Al Kaporch
- Al Kaporch, 1944

Profile
- Positions: Tackle, guard

Personal information
- Born: October 6, 1913 Jenkins Township, Pennsylvania
- Died: October 14, 2004 (aged 91) Plains Township, PA
- Listed height: 5 ft 10 in (1.78 m)
- Listed weight: 215 lb (98 kg)

Career information
- College: St. Bonaventure

Career history
- Detroit Lions (1943–1945);

Career statistics
- Games: 22
- Stats at Pro Football Reference

= Al Kaporch =

American football player (1913–2004)

Albin John "Al" Kaporch (October 6, 1913 – October 14, 2004) was an American football player.

Kaporch was born in 1913 in Jenkins Township, Pennsylvania. His father was a Lithuanian immigrant who worked in the Pennsylvania coal mines and died in a mine collapse. He attended Pittston High School and played college football at St. Bonaventure. H

He played professional football in the National Football League (NFL) as a tackle and guard for the Detroit Lions from 1943 to 1945. He appeared in 22 NFL games, 21 as a starter, and tallied three interceptions.

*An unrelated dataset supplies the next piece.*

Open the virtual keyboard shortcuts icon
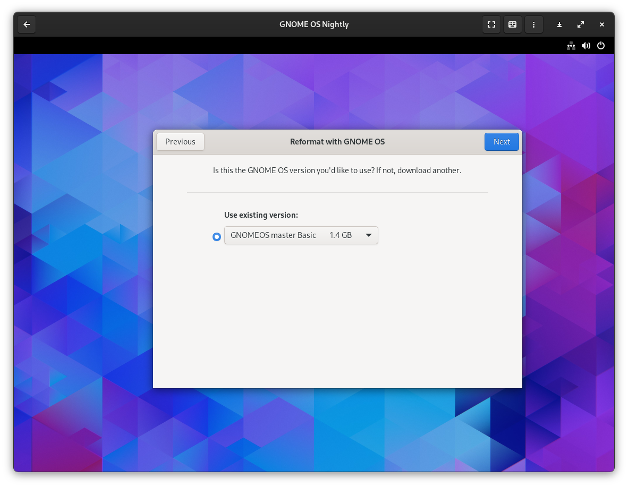Image resolution: width=628 pixels, height=487 pixels. coord(512,24)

After his playing career, Kaporch lived in Dearborn Heights, Michigan, and worked as an accountant for Ford Motor Company. He returned to Pennsylvania in 1972.

He married Helen Ann Janoski in 1951. She predeceased him in 1974. He died in 2004 at the Geisnger Wyoming Valley Medical Center in Plains Township, Pennsylvania.